TPC the timing of this crash relative to the generations theory and 4 th Turning is ominous.

ss
ss

TPC – I wish you were right but I don’t agree that there’s enough citizens who will initiate a backlash or revolt.

It certainly doesn’t take a well informed person to get angry that things just aren’t working the way they should and that our entire economy is a enormous charade that will likely crumble but many are just too apathetic and financially dependent on government so have no incentive to fight. To the contrary, they fear standing up for themselves BECAUSE many are financially dependent and don’t want to risk losing government benefits so they support the government no matter how corrupt it becomes.

Once most are cut off from government financial support, it will be tool late since they won’t have the means to fight back.

We all have our own suspicions regarding timelines for collapse and should act on them – probably sooner than later.

Homer
Homer

Mr. Berg’s statement, ” we can address the potential implications for financial stability.” is a wingdinger.

There’s a big difference between ‘financial stability’ and ‘market stability’. One tries to maintain a equilibrium in the small financial sector, whereas, the other tries to maintain equilibrium in the exchange of goods and services: the big kahuna. The market is a sum of all the transaction that occur every day, world wide.

It has been said that nature abhors a vacuum. What that means is the the Universe seeks equilibrium. Ever wonder why the Earth doesn’t go spinning off toward Alpha Centauri ? Equilibrium folks.

Since market stability has been forsaken for financial stability, deformations are occurring on a daily basis with increasing magnitudes. A 2 sigma deviations soon to be 6 sigma deviations. Held together with propaganda, capital controls, and brute force. It’s all doomed to fail as Mother Nature is enormously more powerful than those creating these deformations. God is not mocked. He has rules that govern the Universe (you and me). I’m betting with Mother Nature.

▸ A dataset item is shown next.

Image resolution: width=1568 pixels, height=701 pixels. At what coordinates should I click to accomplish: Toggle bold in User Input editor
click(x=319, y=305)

She is, yet, to be fooled even tho man in his infinite stupidity has tried so many times to his undoing.

Range Population in range Approx. frequency for daily event
1σ 1 in 3 Twice a week
1.5σ 1 in 7 Weekly
2σ 1 in 22 Every three weeks
2.5σ 1 in 81 Quarterly
3σ 1 in 370 Yearly
3.5σ 1 in 2149 Every six years
4σ 1 in 15787 Every 43 years (twice in a lifetime)
4.5σ 1 in 147160 Every 403 years (once in the modern era)
5σ 1 in 1744278 Every 4776 years (once in recorded history)
5.5σ 1 in 26330254 Every 72090 years (thrice in history of modern humankind)
6σ 1 in 506797346 Every 1.38 million years (twice in history of humankind)
6.5σ 1 in 12450197393 Every 34 million years (twice since the extinction of dinosaurs)
7σ 1 in 390682215445 Every 1.07 billion years (a quarter of Earth’s history)

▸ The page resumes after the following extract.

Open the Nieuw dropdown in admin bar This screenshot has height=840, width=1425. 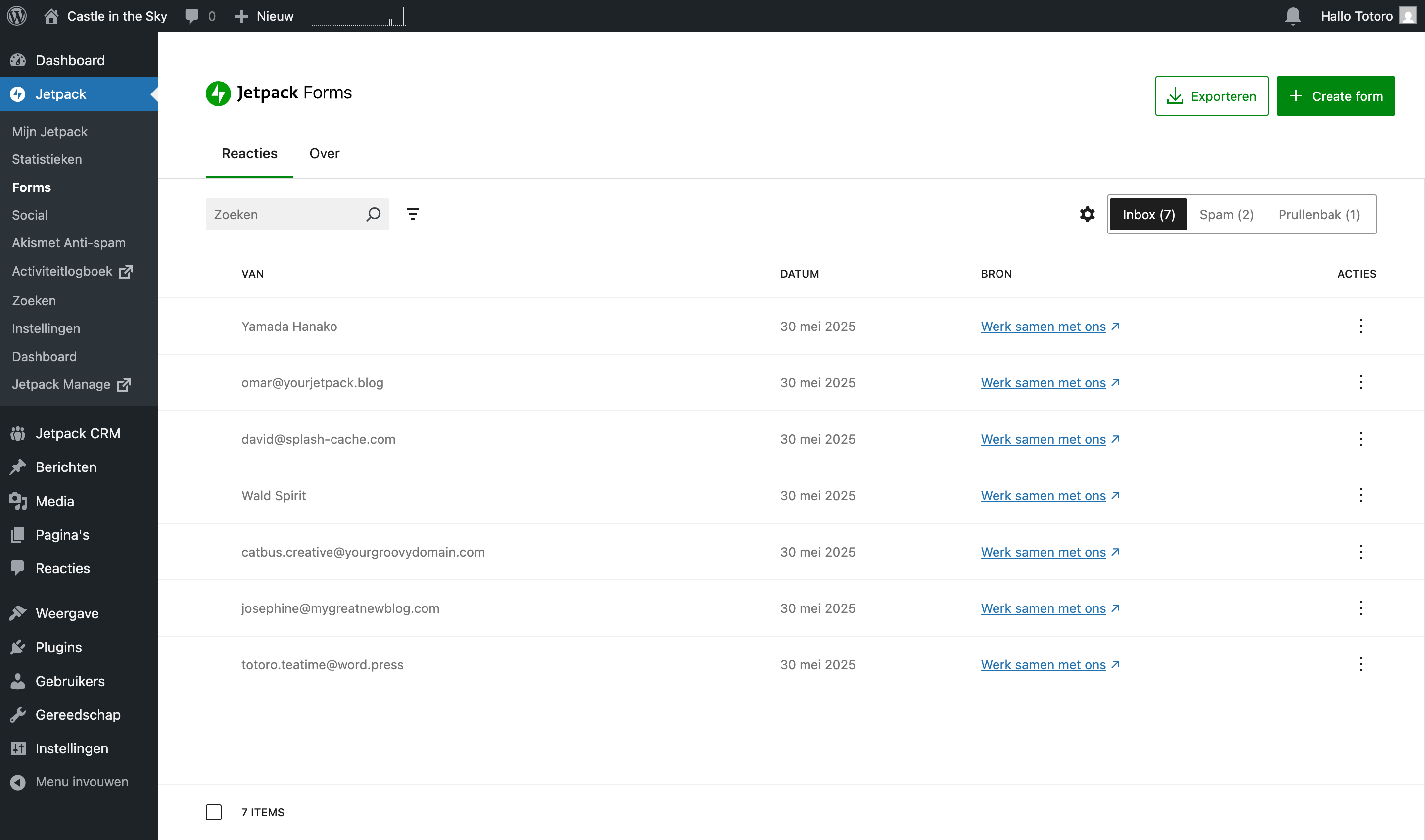(264, 16)
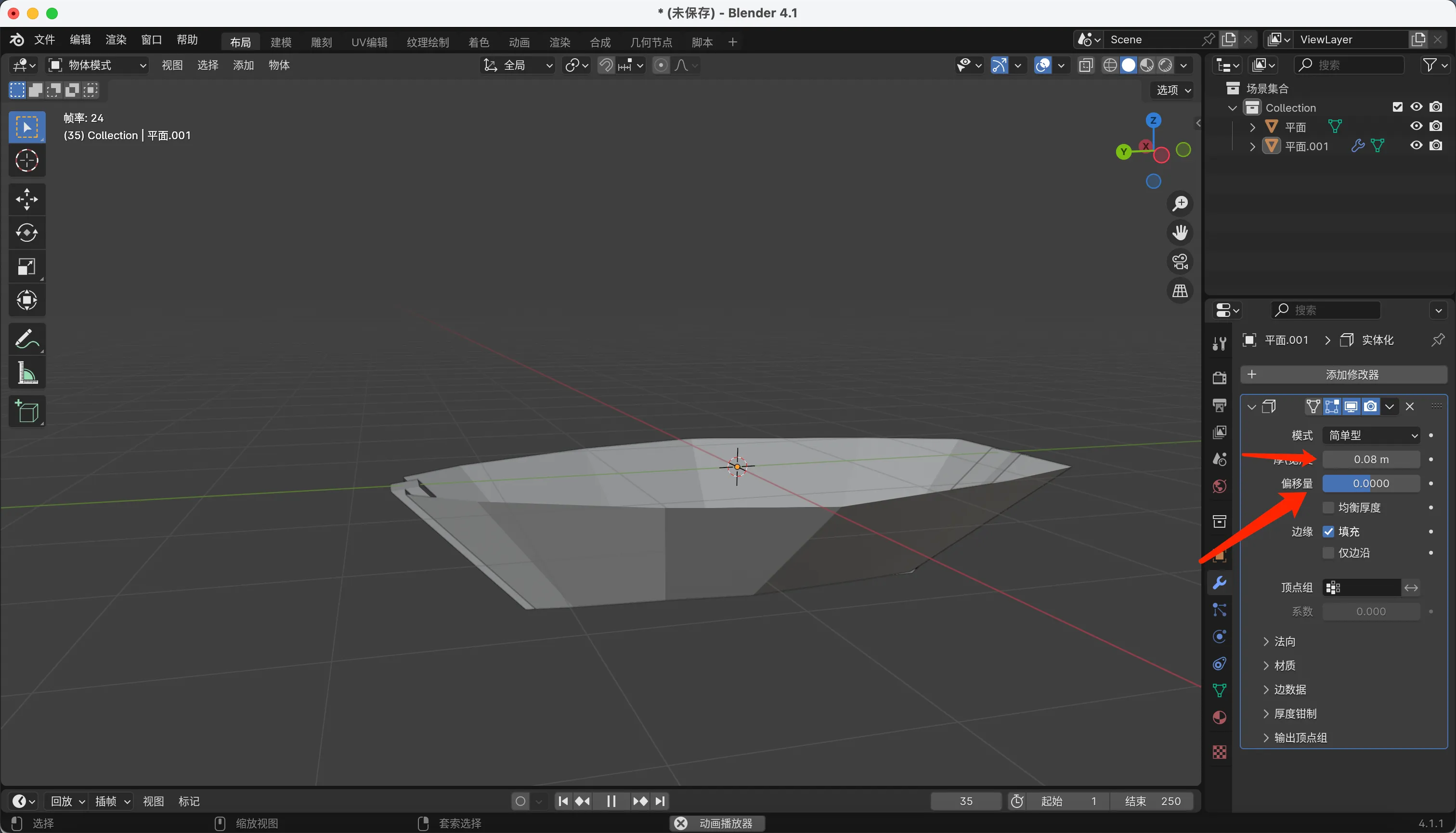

You can see the the probability as the sigma event increases.

Homer
Homer

ss—sayz, “I wish you were right but I don’t agree that there’s enough citizens who will initiate a backlash or revolt.”

That’s not even important, whether there is or isn’t ‘enough citizens’. It will fail from it’s own shaky foundation. Debt-fiat money scheme’s basic premise is rooted in error. What possible good can come from an idea conceived in error. Good can only come from good. A Chinese saying goes, “If an evil man tries to do good, it will result in evil. However, if a good man commits evil, it will turn out good.” I guess, it’s what you are and your intentions that are defining.

ciuperca la picior

Market stability is allway hard to achive

Homer
Homer

ciuperca la picior—That’s what bid and ask are all about. A free market always returns to stasis.

We don’t have a market, today. Everything is manipulated. All prices are phony. This leads to the mis-allocation of capital and the destruction of wealth. Just like the old Soviet Union with their central planning–You got fir coats in the summer and bikinis in the winter.

There isn’t any price discovery, so you can’t determine value therefore you can’t determine risk.

coyote
coyote

the only two-sigma i believe in is between white christian europeans and undocumented shoppers in a certain midwest oppressed suburb.

coyote
coyote

better have more whiskey- my iq is as low as the undocumented shoppers right now.